I currently run a D&D 3.5 game set in a homebrew world of my own design based centrally around two neighboring nations who are perpetually at war. My game has a decidedly military bent to it, but I try to keep things light. Our group is goofy, and fairly "beer & pretzels," we can get serious when the situation dictates it however.

I'm not a rules-crazy DM - I stick to the spirit of the rules, but if something comes up that the rules don't clearly define, common sense carries the day.

We're currently looking to add one to two more players to the game. Any class/race combo is acceptable (with DM approval of course), so you wouldn't be restricted to a particular role.

A good candidate for my game would be easy-going, capable of cracking (and taking) a joke, and enthusiastic about playing. You wouldn't need to have the rulebooks memorized cover-to-cover - we're all helpful folks, and no one bats an eye at helping someone out if they don't understand a rule.

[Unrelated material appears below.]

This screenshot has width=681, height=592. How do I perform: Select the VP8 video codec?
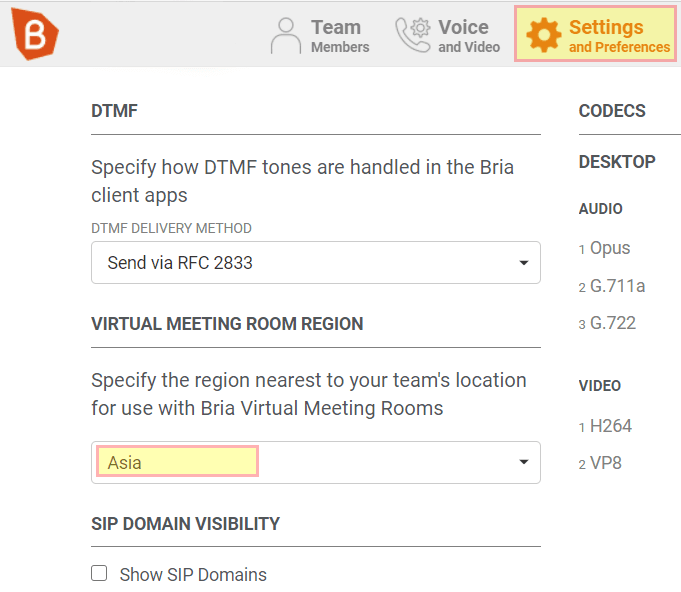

I plan on finishing my 3.5 campaign in about 6-8 months, and then our group has several members who are interested in running a 4th edition game, so we'll likely be starting a new campaign using the new rule set at that time.

We alternate between the Reading PA area, and Elizabethtown PA for one Friday, every month. I live in Elizabethtown, and my gamers all live in and around Reading. I used to live in that area as well, but moved. Our group gets along so well that we don't mind the bi-monthly commute. If you're interested in joining us, know that you'll be riding either to and from Elizabethtown or to and from Reading every other month depending on where you live.

I can be contacted via PM here, on AIM at megatron311, or via email at joshua.r.young@gmail.com


----------



## Stumblewyk (Aug 13, 2008)

Bumpage?


----------



## Stumblewyk (Sep 8, 2008)

Anyone out there? For those looking for more info on the game, I've begun the arduous process of catalogueing the the campaign at ObsidianPortal. You can read up and get some background info here: http://www.obsidianportal.com/campaign/pelosia


----------



## LonelyYoda (Jan 16, 2018)

Its been a few years, Still looking??


----------



## Stumblewyk (Jan 16, 2018)

Hi LonelyYoda.  Sorry, but the group isn't looking to add anyone right now.


----------